(Provided records begins)

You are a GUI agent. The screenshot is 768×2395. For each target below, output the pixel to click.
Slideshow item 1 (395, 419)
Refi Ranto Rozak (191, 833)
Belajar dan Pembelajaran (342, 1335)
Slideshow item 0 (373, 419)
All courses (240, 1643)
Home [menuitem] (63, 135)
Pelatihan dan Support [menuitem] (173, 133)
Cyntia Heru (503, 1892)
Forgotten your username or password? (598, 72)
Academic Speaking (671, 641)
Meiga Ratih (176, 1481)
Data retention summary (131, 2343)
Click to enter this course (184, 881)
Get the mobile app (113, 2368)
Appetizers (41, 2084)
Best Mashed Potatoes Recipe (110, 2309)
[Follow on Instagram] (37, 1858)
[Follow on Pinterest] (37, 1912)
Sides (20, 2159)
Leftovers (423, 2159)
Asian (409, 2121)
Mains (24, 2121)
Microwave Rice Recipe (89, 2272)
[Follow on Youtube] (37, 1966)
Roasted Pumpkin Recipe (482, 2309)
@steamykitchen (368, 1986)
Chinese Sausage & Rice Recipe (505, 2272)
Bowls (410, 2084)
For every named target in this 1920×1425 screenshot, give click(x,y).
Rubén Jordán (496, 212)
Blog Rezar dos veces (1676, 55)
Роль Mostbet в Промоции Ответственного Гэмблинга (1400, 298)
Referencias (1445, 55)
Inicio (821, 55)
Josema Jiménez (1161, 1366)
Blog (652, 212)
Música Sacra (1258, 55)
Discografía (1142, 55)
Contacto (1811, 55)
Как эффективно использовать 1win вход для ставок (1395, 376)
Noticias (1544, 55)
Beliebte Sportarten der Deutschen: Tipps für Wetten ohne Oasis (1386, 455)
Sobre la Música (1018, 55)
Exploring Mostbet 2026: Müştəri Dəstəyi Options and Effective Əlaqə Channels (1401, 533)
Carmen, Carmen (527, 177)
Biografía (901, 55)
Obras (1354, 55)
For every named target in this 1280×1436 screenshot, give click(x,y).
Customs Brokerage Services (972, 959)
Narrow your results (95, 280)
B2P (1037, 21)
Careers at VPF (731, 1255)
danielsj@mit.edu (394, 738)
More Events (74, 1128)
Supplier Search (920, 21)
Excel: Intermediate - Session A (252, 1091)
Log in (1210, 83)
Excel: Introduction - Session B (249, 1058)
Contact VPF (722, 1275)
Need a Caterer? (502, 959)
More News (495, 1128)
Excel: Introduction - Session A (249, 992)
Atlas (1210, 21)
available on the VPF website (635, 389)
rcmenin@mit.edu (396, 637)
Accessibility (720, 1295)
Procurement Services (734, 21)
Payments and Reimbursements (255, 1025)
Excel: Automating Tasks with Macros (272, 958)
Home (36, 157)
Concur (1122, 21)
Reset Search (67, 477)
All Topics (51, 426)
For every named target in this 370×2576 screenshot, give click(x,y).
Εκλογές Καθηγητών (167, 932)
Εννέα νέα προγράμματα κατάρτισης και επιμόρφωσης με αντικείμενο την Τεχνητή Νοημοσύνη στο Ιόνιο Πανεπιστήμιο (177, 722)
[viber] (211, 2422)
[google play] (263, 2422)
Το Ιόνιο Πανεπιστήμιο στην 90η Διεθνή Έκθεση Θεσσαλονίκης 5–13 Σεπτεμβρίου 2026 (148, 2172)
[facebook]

(Provided records ends)

* What to work on
All records must be transcribed exactly, with none left out.

* Exercise answer
You are a GUI agent. The screenshot is 768×2395. For each target below, output the pixel to click.
Slideshow item 1 (395, 419)
Refi Ranto Rozak (191, 833)
Belajar dan Pembelajaran (342, 1335)
Slideshow item 0 (373, 419)
All courses (240, 1643)
Home [menuitem] (63, 135)
Pelatihan dan Support [menuitem] (173, 133)
Cyntia Heru (503, 1892)
Forgotten your username or password? (598, 72)
Academic Speaking (671, 641)
Meiga Ratih (176, 1481)
Data retention summary (131, 2343)
Click to enter this course (184, 881)
Get the mobile app (113, 2368)
Appetizers (41, 2084)
Best Mashed Potatoes Recipe (110, 2309)
[Follow on Instagram] (37, 1858)
[Follow on Pinterest] (37, 1912)
Sides (20, 2159)
Leftovers (423, 2159)
Asian (409, 2121)
Mains (24, 2121)
Microwave Rice Recipe (89, 2272)
[Follow on Youtube] (37, 1966)
Roasted Pumpkin Recipe (482, 2309)
@steamykitchen (368, 1986)
Chinese Sausage & Rice Recipe (505, 2272)
Bowls (410, 2084)
For every named target in this 1920×1425 screenshot, give click(x,y).
Rubén Jordán (496, 212)
Blog Rezar dos veces (1676, 55)
Роль Mostbet в Промоции Ответственного Гэмблинга (1400, 298)
Referencias (1445, 55)
Inicio (821, 55)
Josema Jiménez (1161, 1366)
Blog (652, 212)
Música Sacra (1258, 55)
Discografía (1142, 55)
Contacto (1811, 55)
Как эффективно использовать 1win вход для ставок (1395, 376)
Noticias (1544, 55)
Beliebte Sportarten der Deutschen: Tipps für Wetten ohne Oasis (1386, 455)
Sobre la Música (1018, 55)
Exploring Mostbet 2026: Müştəri Dəstəyi Options and Effective Əlaqə Channels (1401, 533)
Carmen, Carmen (527, 177)
Biografía (901, 55)
Obras (1354, 55)
For every named target in this 1280×1436 screenshot, give click(x,y).
Customs Brokerage Services (972, 959)
Narrow your results (95, 280)
B2P (1037, 21)
Careers at VPF (731, 1255)
danielsj@mit.edu (394, 738)
More Events (74, 1128)
Supplier Search (920, 21)
Excel: Intermediate - Session A (252, 1091)
Log in (1210, 83)
Excel: Introduction - Session B (249, 1058)
Contact VPF (722, 1275)
Need a Caterer? (502, 959)
More News (495, 1128)
Excel: Introduction - Session A (249, 992)
Atlas (1210, 21)
available on the VPF website (635, 389)
rcmenin@mit.edu (396, 637)
Accessibility (720, 1295)
Procurement Services (734, 21)
Payments and Reimbursements (255, 1025)
Excel: Automating Tasks with Macros (272, 958)
Home (36, 157)
Concur (1122, 21)
Reset Search (67, 477)
All Topics (51, 426)
For every named target in this 370×2576 screenshot, give click(x,y).
Εκλογές Καθηγητών (167, 932)
Εννέα νέα προγράμματα κατάρτισης και επιμόρφωσης με αντικείμενο την Τεχνητή Νοημοσύνη στο Ιόνιο Πανεπιστήμιο (177, 722)
[viber] (211, 2422)
[google play] (263, 2422)
Το Ιόνιο Πανεπιστήμιο στην 90η Διεθνή Έκθεση Θεσσαλονίκης 5–13 Σεπτεμβρίου 2026 (148, 2172)
[facebook]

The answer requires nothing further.